The “duties” reflected in the attorney oath include, of course, those obligations imposed by the rules of professional conduct of the attorney’s licensing jurisdiction. Thus, the attorney becomes bound to the social contract when they take their oath swearing to discharge their duties and follow all applicable laws.

The Social Contract Promises: Duties to Clients, Courts, and Opposing Parties

Upon taking an oath of admission, a lawyer agrees to abide by their jurisdiction’s rules of ethics. Each ethics code defines the lawyer’s social contract terms based on with whom the lawyer is interacting or dealing. Each state’s ethics code is modeled after the ABA Model Rules, which set forth the duties lawyers owe to (1) clients, (2) tribunals, and (3) opposing parties, nonclients, and unrepresented parties. The rules do not solely regulate lawyers’ conduct while being a lawyer (that is, while in the process of delivering legal advice or services). Even conduct completely unconnected to the practice of law may be a “breach” of the social contract, as codified in various professional conduct rules. A breach of the ethics rules (and social contract) can have serious consequences for the lawyer: Their right to practice may be suspended for a set or indefinite period of time.

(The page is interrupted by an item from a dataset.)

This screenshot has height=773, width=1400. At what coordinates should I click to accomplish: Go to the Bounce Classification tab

And in cases of significant misconduct, the lawyer may face the ultimate punishment of disbarment.

Duties to Clients

Every lawyer owes significant ethical duties to their clients. Two of the most important duties a lawyer owes to their clients are confidentiality and loyalty. The promise of confidentiality promotes the need for lawyers to be able to have full and frank discussions with their clients, which “promote[s] broader public interests in the observance of law and administration of justice.” The promise of lawyer loyalty prohibits the lawyer from representing another person either (1) in a matter directly adverse to the lawyer’s other client or (2) in a matter in which the lawyer’s ability to represent the person may be materially limited by the lawyer’s duties to others—including other clients, third parties, or the lawyer’s self-interest. The prohibition against conflicting representations (representing a client while simultaneously taking action against that client) implicates both the lawyer’s duty of confidentiality and their duty of loyalty.

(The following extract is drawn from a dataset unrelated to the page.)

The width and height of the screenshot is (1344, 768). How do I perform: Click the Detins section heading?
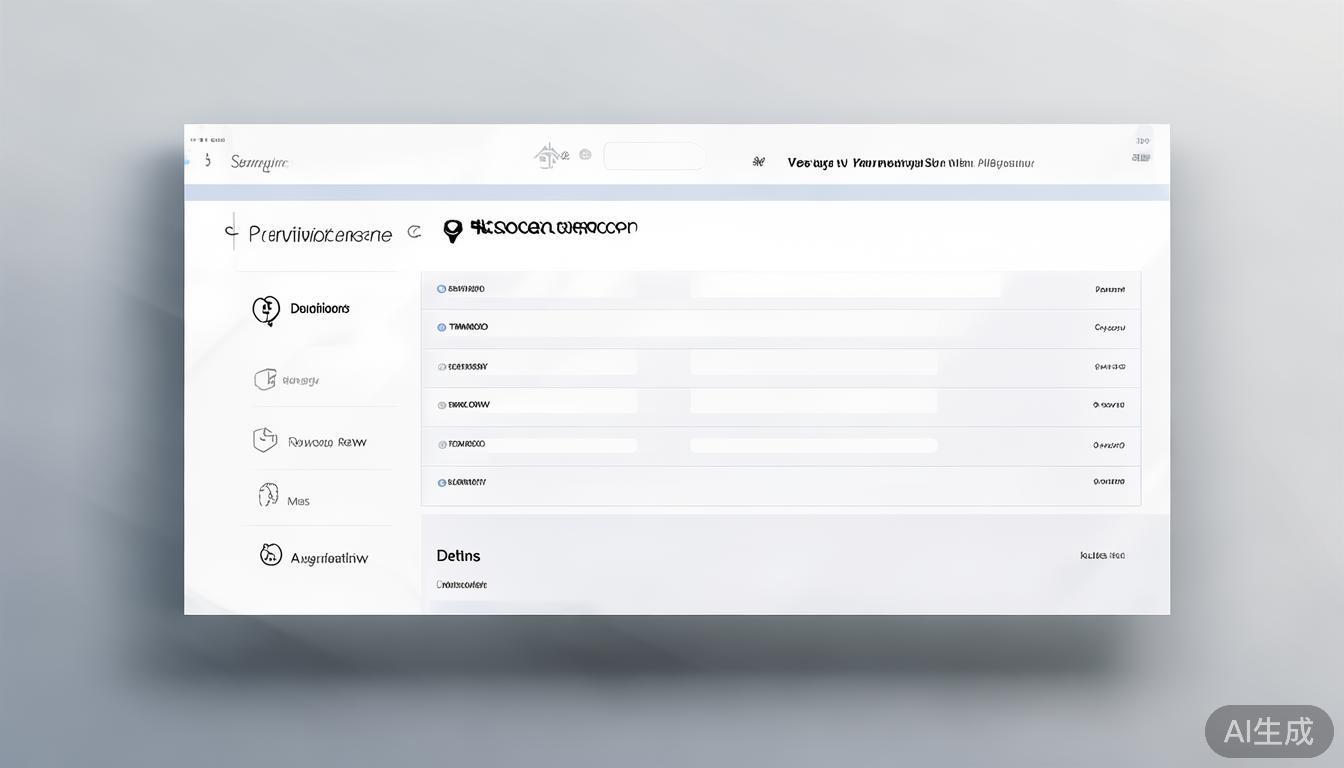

The need to protect client confidences is so broad that lawyers are generally prohibited from ever representing one client in a matter against a former client—at least where the two matters are the same or “substantially related.” Therefore, even long after a representation has ended, a lawyer may still be unable to represent another client against their former client. If the new matter is the same or substantially related to the lawyer’s prior representation, courts typically presume that confidential information was communicated to them from the former client.

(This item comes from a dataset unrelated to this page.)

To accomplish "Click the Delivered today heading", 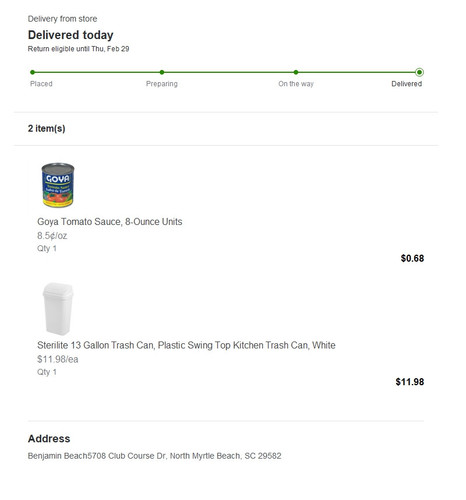I will click(71, 35).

While the ethics rules provide multiple guardrails defining lawyers’ duties to their clients, those rules are not the only affirmative sources of law. The lawyer owes duties to their client under basic principles of contact and tort law. Their contract obligations to their clients, while generally informed by the ethics rules, are more expressly set forth in their client engagement agreements, which typically define the scope of the representation, the lawyer’s fees, when the representation ends, and other important aspects of the lawyer-client relationship. And tort law principles apply to the lawyer—lawyers may be sued by their clients for breach of fiduciary duty, legal malpractice, and similar claims.

Duties to Tribunals

Lawyers also are bound by ethical obligations to those courts and other tribunals before whom they appear. Not surprisingly, a lawyer is prohibited from “knowingly” making a false statement of fact or law to a tribunal or from failing to correct a previous false statement of fact or law. Even though clients may wish to take every advantage possible of their adversary, lawyers must answer to a higher authority—their code of ethics. Lawyers cannot offer evidence they know to be false.

Lawyers’ duties to a tribunal also are informed by other sources of law. One duty is the lawyer’s obligation, pursuant to Rule 11 of the Federal Rules of Civil Procedure and similar state court rules, to conduct a reasonable inquiry prior to filing an action. The lawyer’s signature on a pleading is a certification that the paper is not being filed for an improper basis, the asserted facts have evidentiary support, and the asserted law has legal support. While some clients might prefer a lawyer to sue first and learn if they have a case later (or use the tools of discovery to develop the case they hope they might find), the threat of sanctions under Rule 11 and other sources of courts’ authority to regulate the conduct of those who appear before them provides a significant deterrent to unlawful or inappropriate lawyer behavior.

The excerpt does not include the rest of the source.